External load balancing is determined by the VPC subnet the ELB is placed in. If you create an Internet-facing load balancer, a public IP address will be assigned to the load balancer node.
External load balancers are accessible from the public Internet and will always have a public IP address assigned to the listener, as shown in Figure 4.3.
FIGURE 4.3 External load balancing
An external load balancer can accept connections from the public Internet with its public IP address and then distribute traffic on the backend with either public- or private-addressed targets. The backend server target groups can be either public or private IP addresses. For example, an EC2 instance does not require a public IP address to work with an external (public) load balancer and can reside in a private subnet in a VPC.
Autoscaling is an ELB feature that enables you to dynamically add and remove capacity based on your workload.

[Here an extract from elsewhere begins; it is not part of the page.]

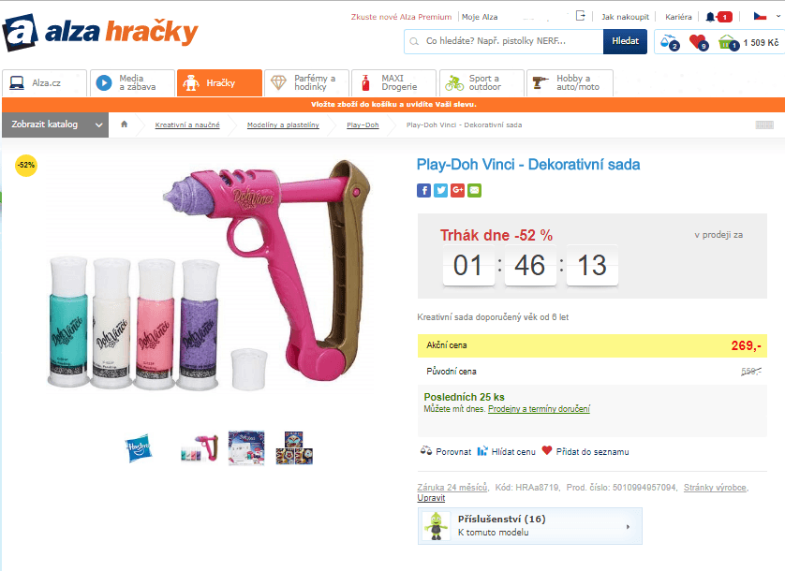The height and width of the screenshot is (571, 785).
Task: Select Sport a outdoor tab
Action: [x=481, y=82]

This feature matches the compute servers offered to the current workload to save costs by using only the compute services you need at any given point in time. If your server workload grows as the site becomes more heavily used, autoscaling can automatically add services to meet the workload. Later, when the load drops, those servers will be removed, saving you the cost of paying for unused capacity.
Autoscaling groups can have a minimum and maximum number of servers which allows for redundancy. For example, if you have a web deployment that requires a minimum of four EC2 instances to meet the average workload, you can set the minimum capacity at four and then a maximum to not exceed to control costs of, for example, eight servers. If you should have a server fail and go below the minimum capacity, the server can be automatically replaced.
You set up autoscaling plans in the AWS console to monitor your applications and then automatically add or remove capacity based on the current workload. The console will also give you scaling recommendations. When the scaling plan is created, it uses combined predictive and dynamic scaling to match your workload. Autoscaling can also scan your resources and automatically discover resources to scale saving you the time of having to search your deployment for scaling candidates by consolidating this into one centralized automatic resource discovery area. The service lets you select optimization on either performance or cost, a combination of the two, or a custom policy that you define.
Predictive scaling uses machine learning to scale based on future traffic loads; both daily and weekly load patterns are recorded, and the ML algorithms predict-and-deploy compute services are based on those calculations. This saves research and costs. The capacity planning and provisioning are adjusted over time by the machine learning algorithms that AWS includes with the service. This self-adjusting feature will calculate the optimal resources and immediately add or remove capacity based on your workloads.
CloudWatch alarms can be defined to monitor metrics such as CPU utilization or connection counts to adjust capacity. For example, you can use predictive scaling to monitor the CPU utilization on your EC2 instances. When the hosting web servers reach a sustained 80 percent utilization, add two servers, and then when the utilization drops below 45 percent, remove one server at a time. This matches the compute power with the load on your web servers. Figure 4.4 shows the autoscaling configuration in the web console.
Autoscaling is available at no charge; you pay only for CloudWatch and the underlying services being used.